Depuis plus de cinquante ans, les débats sur ce tracé de 107 kilomètres, visant à relier la Seine à l’Escaut, persistent. Le coût initial estimé à cinq milliards d’euros a été augmenté à huit milliards, mais des groupes citoyens affirment qu’il atteint désormais une valeur de dix milliards.

« Ce projet n’a aucune pertinence dans la réalité actuelle », explique Louise Lefranc, militante du collectif Méga Canal Non Merci. « En creusant un canyon de 50 mètres de large à travers des terres agricoles, des forêts et des habitations, on ne respecte pas l’environnement ni les besoins réels de la population. Ces fonds doivent être investis dans des projets locaux qui génèrent des retombées concrètes. »

Les critiques s’intensifient également sur le plan écologique. Une étude récente indique que le chantier nécessiterait d’enfoncer des tranchées profondes, menaçant des écosystèmes sensibles et des communautés rurales. « L’année 2026 est notre dernière chance avant l’irréversibilité du projet », rappelle Maurice Gomez, membre des Soulèvements de la Seine.

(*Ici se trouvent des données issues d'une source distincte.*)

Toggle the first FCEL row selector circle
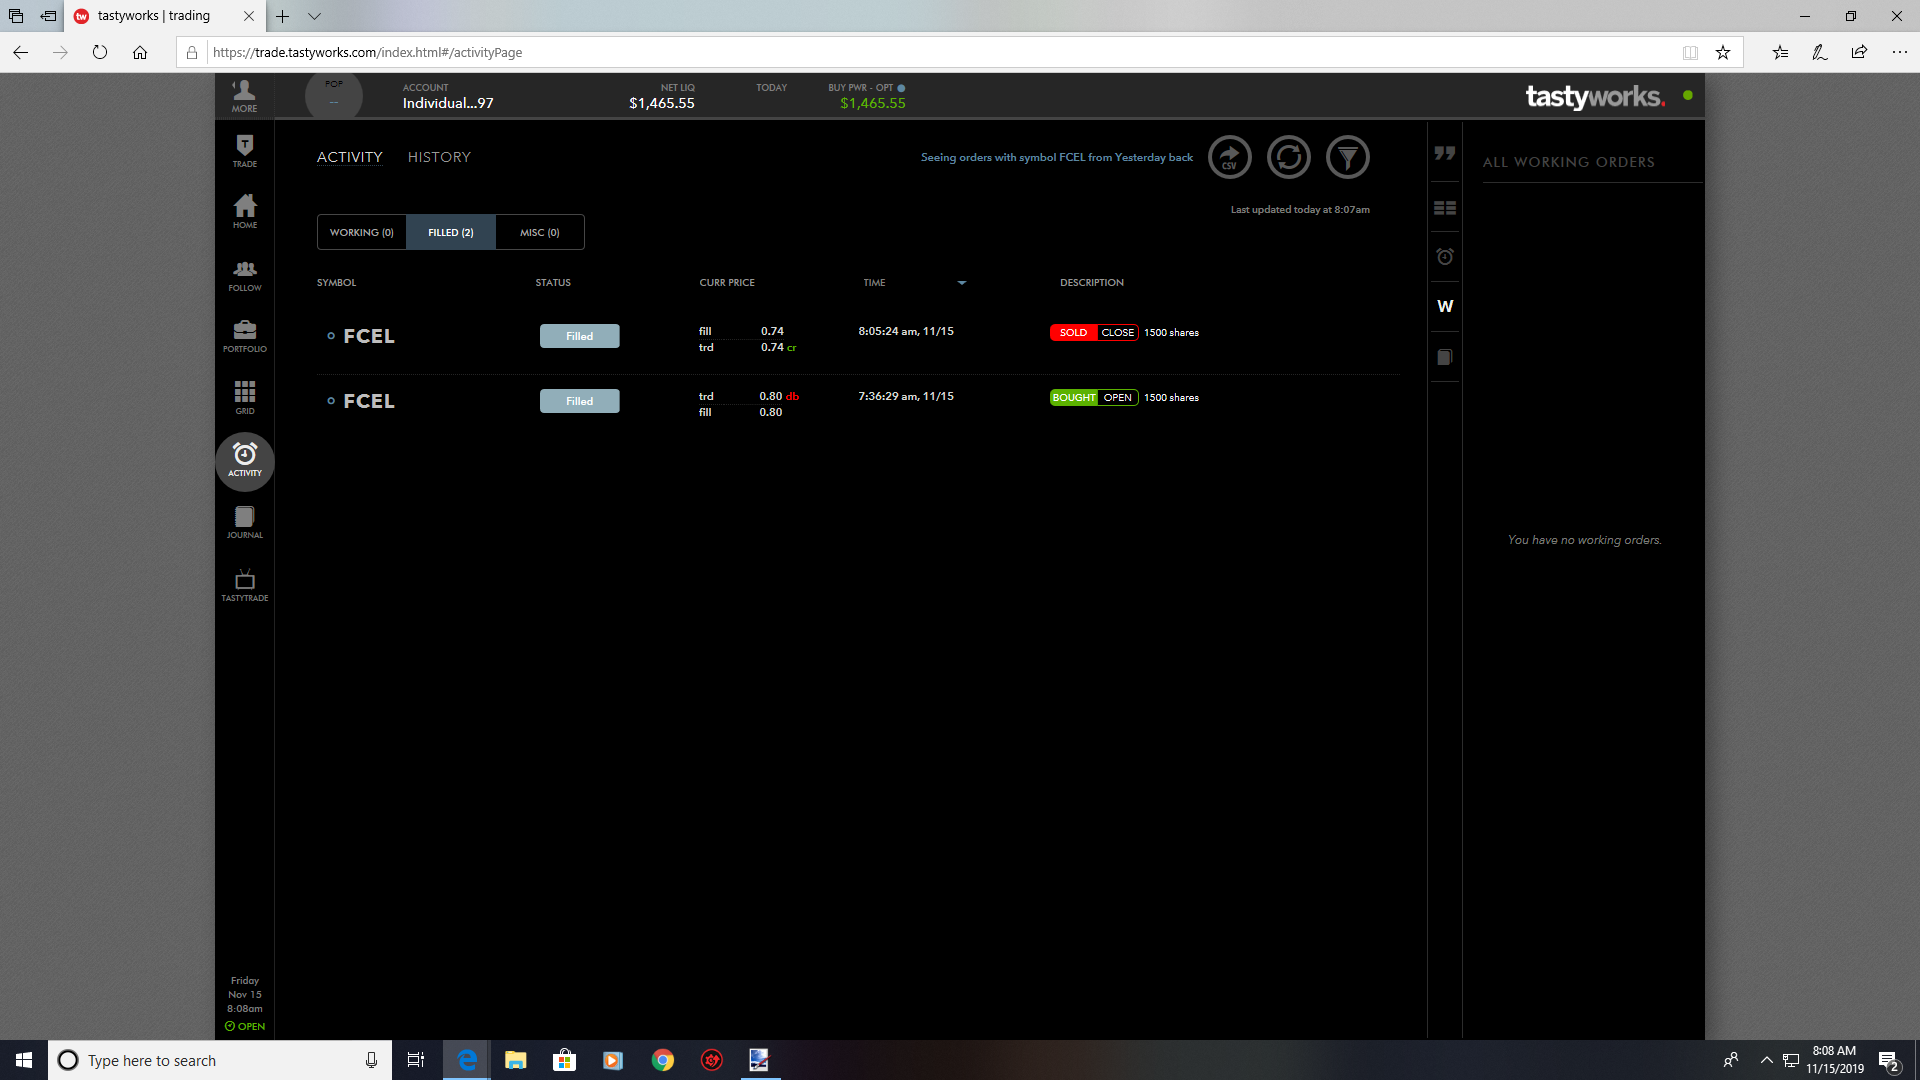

La Cour des comptes a également alerté sur les retards et les coûts excessifs, prévoyant une mise en service en 2032. « Si nous ne prenons pas le risque d’arrêter ce projet maintenant, il deviendra un symbole de maladresse économique et écologique », ajoute-t-il.

La manifestation samedi matin à Oisy-le-Verger réunira des citoyens, des militants et des élus du mouvement. Jean-Luc Mélenchon sera présent pour soutenir la cause, en rappelant que « l’urgence n’est pas une question de politiques mais d’actes immédiats ».

Les défenseurs soulignent qu’il est encore possible d’éviter un déclin écologique et économique profond avant le délai critique du projet.